Malgrado il suo personaggio sia un Gesù smemorato, Don Alemanno non vede nessuna entità trascendentale a mediare tra uomini e Dio, indicando nelle grandi religioni monoteiste una contraddizione: l’attribuire, auto-mortificandosi, all’uomo tutte le colpe del marcio nel mondo, e alla divinità, invece, tutto il bene. Non c’è, tuttavia, alcun intento assolutorio nelle parole del fumettista. “Bisogna prendersi la responsabilità di tutto di quello che facciamo di buono e di quello che facciamo anche di male – svela ai microfoni di LiveUnict il creatore di Jenus –, perché è questo equilibrio di positivo e negativo che determina la tua esistenza, il significato della tua esistenza”.
Come si specificava all’inizio, il problema non riguarda solo i cattolici o i cristiani. “È un problema di tutte le religioni. Lascia stare le guerre sante, lascia stare la gente che viene bruciata viva, quelli sono diciamo degli elementi drammatici storicamente parlando. Ma la cosa peggiore di tutte – aggiunge – è questa mortificazione continua per cui non si capisce bene per quale motivo questo ci lascia il libero arbitrio ma contemporaneamente ci dice che determinate cose non si possono fare perché sono peccato”.

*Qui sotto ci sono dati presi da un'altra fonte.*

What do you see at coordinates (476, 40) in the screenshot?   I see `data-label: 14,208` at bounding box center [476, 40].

L’esempio riguarda l’amore omosessuale. Peccato per gran parte delle religioni, per Don Alemanno il problema è stato quello di confondere qualcosa che è stato scritto più di 2000 anni fa per convenienza, per funzionalità, in quanto era necessario fare figli per formare eserciti e conquistare la terra di Canaan, per una regola morale. “Ecco perché le religioni sono secondo me uno dei cancri in assoluto più grandi che la razza umana possa avere – conclude il fumettista ai nostri microfoni –. Perché la specie umana […] non riesce a gestirla, è talmente più grande di loro come concetto, tipicamente più grande dell’homo sapiens, che qualunque cosa tu ci metta è sicuramente sbagliata.

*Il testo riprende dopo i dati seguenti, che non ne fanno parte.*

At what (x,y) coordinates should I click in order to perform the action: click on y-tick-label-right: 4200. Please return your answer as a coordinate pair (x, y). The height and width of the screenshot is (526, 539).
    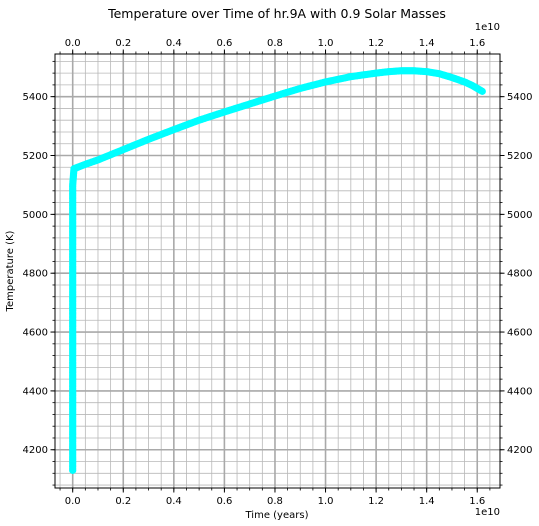
    Looking at the image, I should click on (520, 450).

Secondo me la cosa migliore sarebbe darci noi, in senso come specie umana, ognuno le proprie responsabilità di quello che accade nel bene e nel male, perché siamo solo noi ad essere artefici di quello che ci succede, non le volontà divine, perché se pure fosse così non lo potremmo sapere”, conclude. Amen, ci sarebbe da dire. E così sia.